Microsoft is pushing ahead with its plan to add agentic capabilities to Windows 11 but has issued an important security warning for anyone who is interested in trying it out.
  • Caveman@lemmy.world
    5·
    1 hour ago

    “Copilot, download the latest drivers and make it easy for me to update them” and it gives you some Driver Helper malware

  • MadMadBunny@lemmy.ca
    14·
    7 hours ago

    Will be installed by default, unremovable, runs in the background, with full access to all personal files.

  • freedickpics@lemmy.ml
    12·
    13 hours ago

    At this rate we might finally see the year of the Linux desktop. I don’t know anyone who likes Windows 11 it’s been bad enough to convert even die-hard Windows fans to Linux

  • DFX4509BEnglish
    38·
    16 hours ago

    If agentic AI is a security risk, why the hell is MS trying to force it in as an integral part of Windows, then? I mean, unless they want people to get malware…

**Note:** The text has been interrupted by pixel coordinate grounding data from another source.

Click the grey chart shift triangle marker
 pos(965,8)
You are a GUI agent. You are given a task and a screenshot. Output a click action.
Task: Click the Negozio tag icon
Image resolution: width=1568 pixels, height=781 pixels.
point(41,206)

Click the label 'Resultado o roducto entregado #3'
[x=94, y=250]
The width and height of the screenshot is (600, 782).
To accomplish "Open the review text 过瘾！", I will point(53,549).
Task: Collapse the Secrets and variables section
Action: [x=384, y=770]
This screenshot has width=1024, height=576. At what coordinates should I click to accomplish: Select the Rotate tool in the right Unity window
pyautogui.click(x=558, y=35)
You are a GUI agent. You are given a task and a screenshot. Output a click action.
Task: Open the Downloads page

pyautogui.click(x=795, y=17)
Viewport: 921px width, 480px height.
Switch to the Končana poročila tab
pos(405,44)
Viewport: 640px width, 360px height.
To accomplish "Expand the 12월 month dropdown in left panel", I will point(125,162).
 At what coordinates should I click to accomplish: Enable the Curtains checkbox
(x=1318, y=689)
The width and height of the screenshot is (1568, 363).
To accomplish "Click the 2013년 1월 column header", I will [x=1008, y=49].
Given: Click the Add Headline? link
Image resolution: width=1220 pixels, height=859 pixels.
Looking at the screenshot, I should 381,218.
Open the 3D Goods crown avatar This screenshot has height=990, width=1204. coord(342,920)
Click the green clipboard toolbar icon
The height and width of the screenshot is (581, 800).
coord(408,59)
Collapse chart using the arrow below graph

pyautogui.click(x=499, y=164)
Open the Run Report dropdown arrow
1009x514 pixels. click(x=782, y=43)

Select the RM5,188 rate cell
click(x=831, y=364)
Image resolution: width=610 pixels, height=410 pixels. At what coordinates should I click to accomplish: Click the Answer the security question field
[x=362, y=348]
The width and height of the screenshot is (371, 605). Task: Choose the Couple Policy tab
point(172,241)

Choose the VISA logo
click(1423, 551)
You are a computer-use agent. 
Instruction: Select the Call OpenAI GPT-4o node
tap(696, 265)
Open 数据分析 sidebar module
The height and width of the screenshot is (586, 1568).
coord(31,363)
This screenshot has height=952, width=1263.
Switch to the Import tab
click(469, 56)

    • Truscape@lemmy.blahaj.zone
      7·
      16 hours ago

      I mean, how much money did Meta make from giving scammers publicity on their platforms? I’m sure MS wants some of that pie.

      • HiddenLayer555@lemmy.mlEnglish
        5·
        6 hours ago

        Same with Google allowing literal malware to advertise themselves posing as legitimate apps that show above the actual app’s website.

        They even let ads spoof the display domain name to match the official website (and do no checks for whether they actually own the display domain despite literally having the infrastructure to do that in their SEO tools) while redirecting to a different domain when you click the ad.

        John Hammond video: https://www.youtube.com/watch?v=Nlnuk8W2A0Y (also a good video to send to anyone who still thinks Macs “can’t” get malware)

        Even if this is genuine incompetence and not malice, they’re so disgustingly incompetent that they don’t deserve to exist just the same as if it was malice.

    • village604@adultswim.fanEnglish
      1·
      16 hours ago

      I definitely agree with you, but any operating system is going to have settings that carry security risks if enabled/disabled.

      • DFX4509BEnglish
        1·
        16 hours ago

        At least in, say, Linux, generally whatever distro you use doesn’t try to force stuff on you whether you want it or not though, MS meanwhile is trying to force agentic AI and other BS on Windows whether its users want it or not. The Home SKU gets the brunt of that and Pro isn’t that much better. The Enterprise/Education/IoT and LTSC/IoT LTSC SKUs still let the users have control for the most part, but there’s no legal way for a normal person to get those SKUs.

        The fact that security-risk settings exist isn’t necessarily a problem as long as they’re fully optional and the user is allowed to enable/disable them at their leisure, it’s when such risks get forced on people like MS is trying to do with Windows, that they become a problem.

  • Hirom@beehaw.org
    21·
    15 hours ago

    If you understand the security implications, you probably won’t enable it.

    • 87Six@lemmy.zip
      1·
      4 hours ago

      If you understand that you won’t be installing anything from Microsoft any time soon

  • hperrin@lemmy.caEnglish
    30·
    17 hours ago

    Well at least they make malware installation automatic now. I’m sick of having to download and install it myself.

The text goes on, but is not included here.